INVESTIGADORES
CROCENZI Fernando Ariel
congresos y reuniones científicas
Título:
Mitogen-activated protein kinases (MAPKS) of the p38 and ERK1/2 types are involved in estradiol 17ß-D-glucuronide (E17G)-induced cholestasis in rats
Autor/es:
BOAGLIO, ANDREA C; TOLEDO, FLAVIA D.; BAROSSO, ISMAEL R.; ZUCCHETTI, ANDRÉS ERNESTO; SÁNCHEZ POZZI, ENRIQUE J; CROCENZI, FERNANDO A.; ROMA, MARCELO G
Lugar:
Barcelona
Reunión:
Congreso; 47th Annual Meeting of the European Association for the Study of the Liver (EASL); 2012
Institución organizadora:
EASL
Resumen:
Background and Aims: E17G, an endogenous,
cholestatic metabolite causally associated with pregnancy-induced cholestasis,
induces endocytic internalization of canalicular transporters relevant to bile
secretion (Bsep, Mrp2).We previously demonstrated that Ca2+-dependent PKC
(cPKC)- and PI3K/Akt-dependent signaling pathways act complementarily by
inducing internalization and intracellular retention of canalicular
transporters, respectively (Hepatology 48:1885, 2008; Hepatology 52:1465,
2010). Since both signaling pathways can activate MAPKs, we ascertained here
whether MAPKs are involved in E17G-induced cholestasis.

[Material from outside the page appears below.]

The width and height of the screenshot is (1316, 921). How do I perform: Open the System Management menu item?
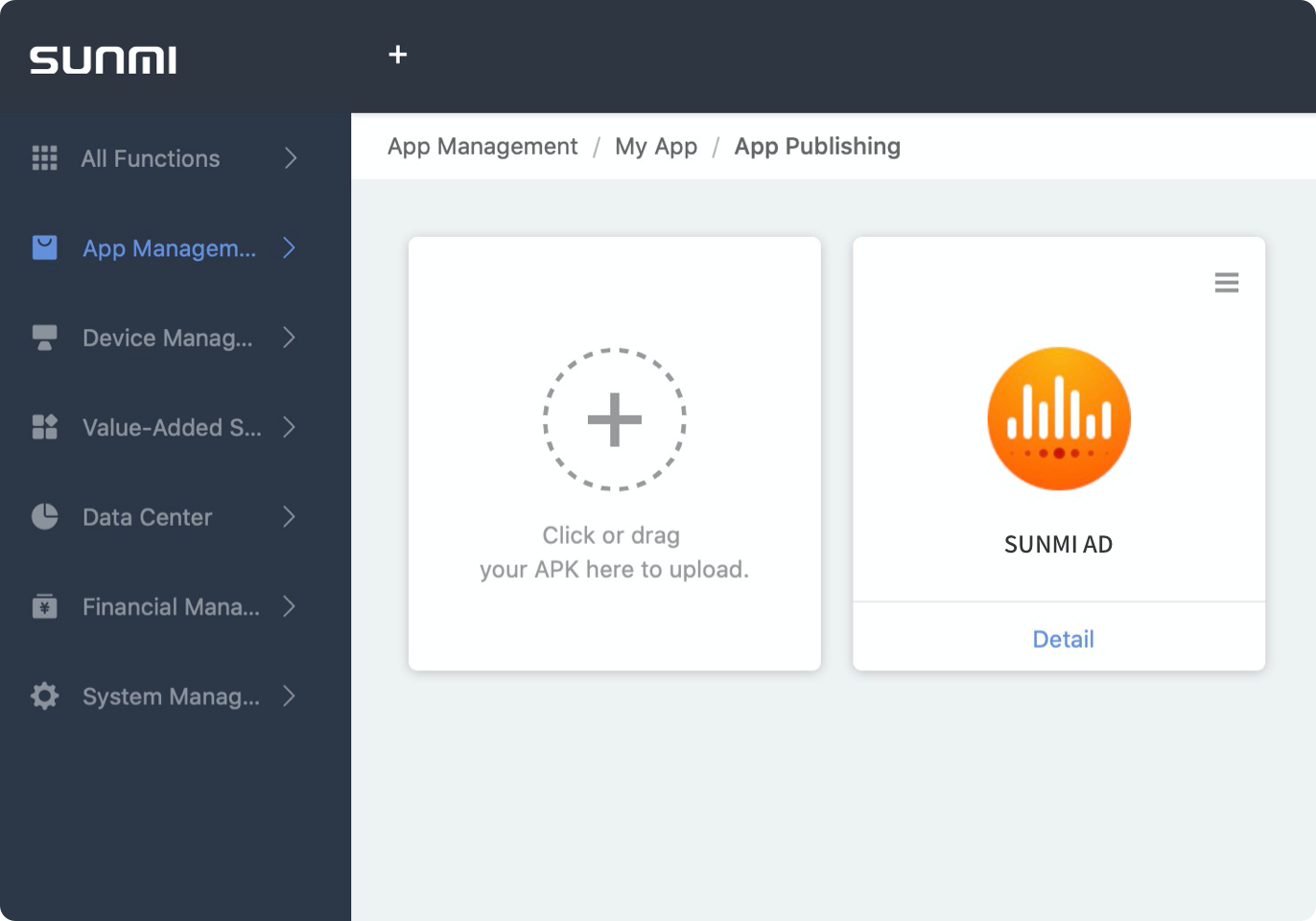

Methods: Cholestasis was induced in
the isolated, perfused rat liver (IPRL) by intraportal inyection of E17G (2 mmol/liver). The role of
MAPKs was studied by perfusing the p38MAPK inhibitor SB203580 (SB, 250 nM) or
the ERK1/2 inhibitor PD98059 (PD, 5
mM).
Bsep/Mrp2 localization was studied by immunofluorescence, followed by confocal
microscopy and image analysis. Functional status of Bsep/Mrp2 was assessed in
isolated rat hepatocyte couplets (IRHCs) pretreated with SB (1 mM) or PD (5 mM), with or without E17G (200 mM), by
measuring the canalicular vacuolar accumulation (cVA) of the fluorescent
substrates cholyllysylfluorescein (CLF) and glutathione-methylfluorescein
(GS-MF), respectively. Activation of MAPKs was evaluated by immunoblotting of
their phosphorylated, active forms.
Results: p38MAPK and ERK1/2 were
both activated by E17G; p38MAPK activation was prevented by G¨o6976 (1 mM, cPKC inhibitor), whereas ERK1/2
activation was blocked by wortmannin (100 nM, PI3K inhibitor). In IPRLs, E17G
diminished bile flow steadily (−69±14%, p < 0.001),
and SB significantly prevented this drop (+126±18%, p < 0.001). Conversely, PD did not attenuate the
initial bile-flow decay, but recovered bile flow progressively. Endocytic
internalization of Bsep and Mrp2 was prevented by both PD and SB, when
evaluated at the end of the perfusion period. In IRHCs (>200 per group, n = 34), E17G diminished cVA of
CLF to 36±3% of control values
(p < 0.01),
and pretreatment with PD and SB partially attenuated this decrease (57±2% and 56±1%, respectively; p < 0.05). Protection was even higher when both inhibitors were
co-administered (77±2%, p < 0.05),
suggesting complementarity between p38MAPK and ERK1/2. cVA of GS-MF showed a
similar pattern of change.
Conclusions: E17G-induced cholestasis involves cooperative
activation of cPKC/p38MAPK and PI3K/Akt/ERK1/2 signaling pathways. Whereas
cPKC/p38MAPK mediates endocytic internalization of canalicular transporters,
PI3K/Akt/ERK1/2 favors their intracellular retention.